Top of DATA RECORDS
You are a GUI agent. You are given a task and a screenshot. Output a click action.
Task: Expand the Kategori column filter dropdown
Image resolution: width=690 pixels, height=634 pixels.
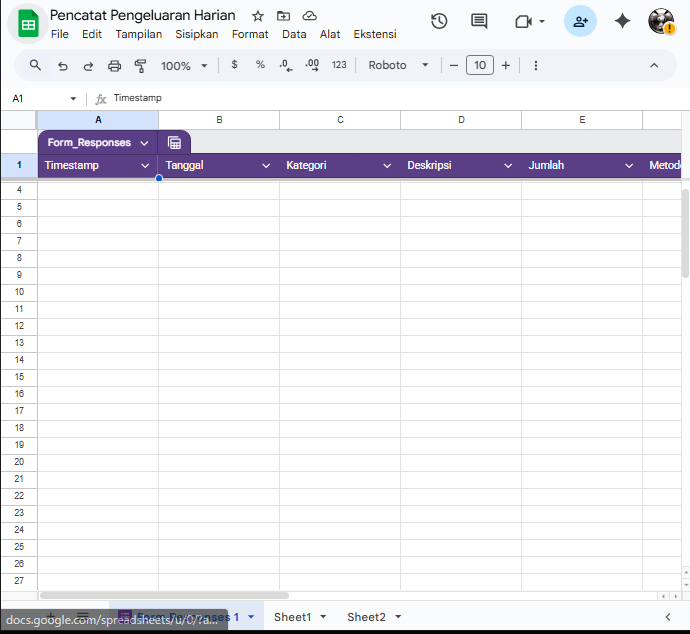387,166
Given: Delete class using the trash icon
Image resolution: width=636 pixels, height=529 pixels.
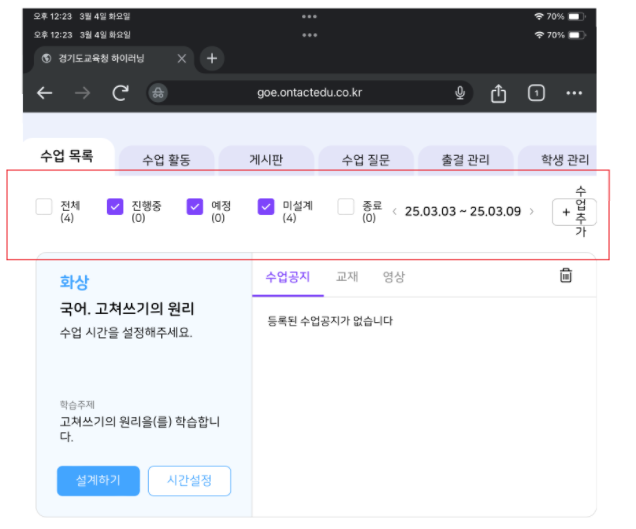Looking at the screenshot, I should 566,276.
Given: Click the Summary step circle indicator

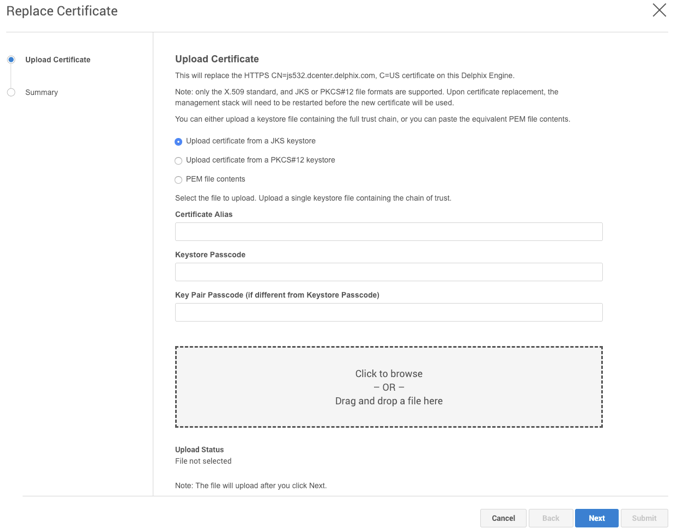Looking at the screenshot, I should [11, 92].
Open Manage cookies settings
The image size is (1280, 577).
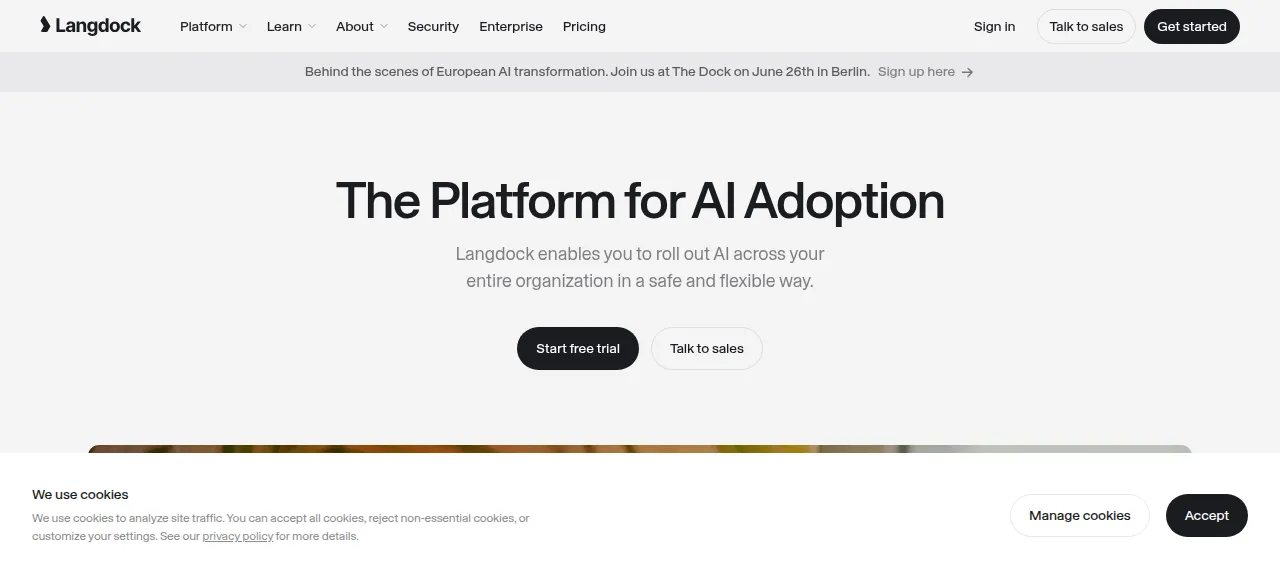click(x=1080, y=516)
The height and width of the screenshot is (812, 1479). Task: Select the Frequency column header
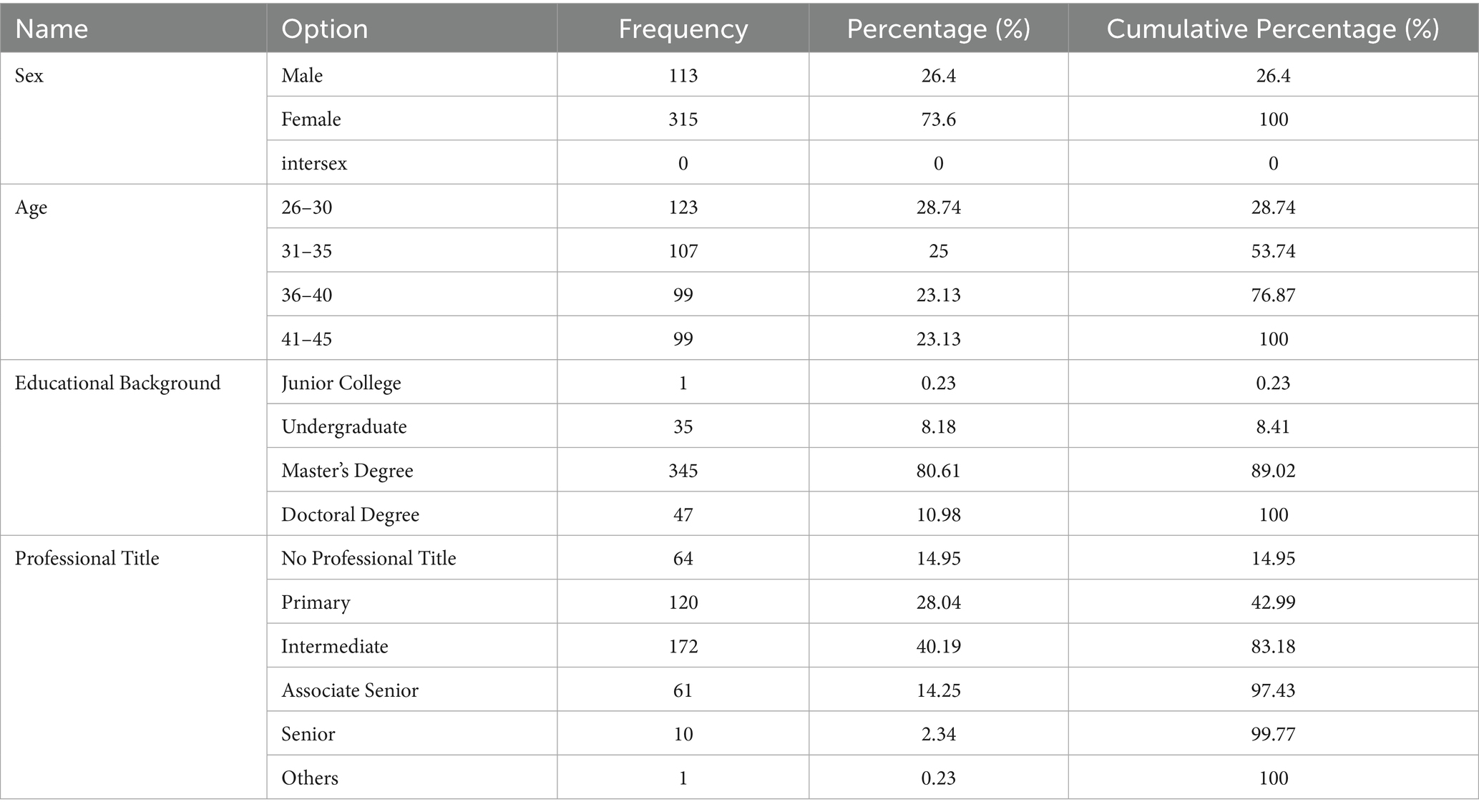coord(683,29)
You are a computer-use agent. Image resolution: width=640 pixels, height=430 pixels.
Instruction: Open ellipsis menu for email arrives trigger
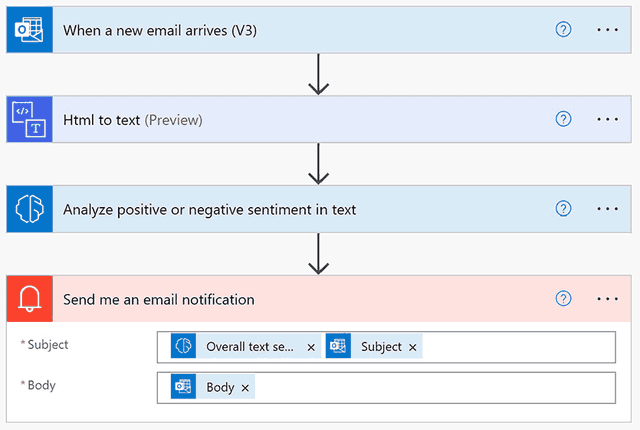coord(608,29)
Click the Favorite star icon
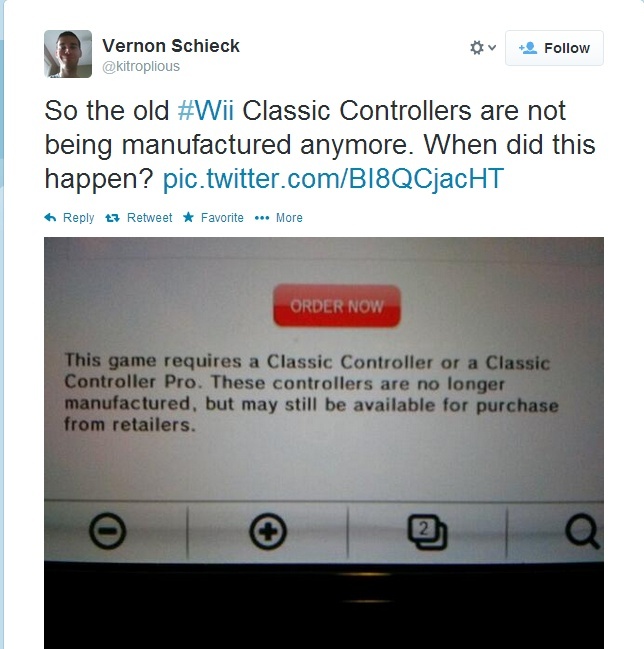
Bottom of DATA RECORDS
Which lines in the listing have the string "agent"? Pick them out and copy them.

You are a GUI agent. You are given a task and a screenshot. Output a click action.
You are a computer-use agent. Image resolution: width=640 pixels, height=430 pixels.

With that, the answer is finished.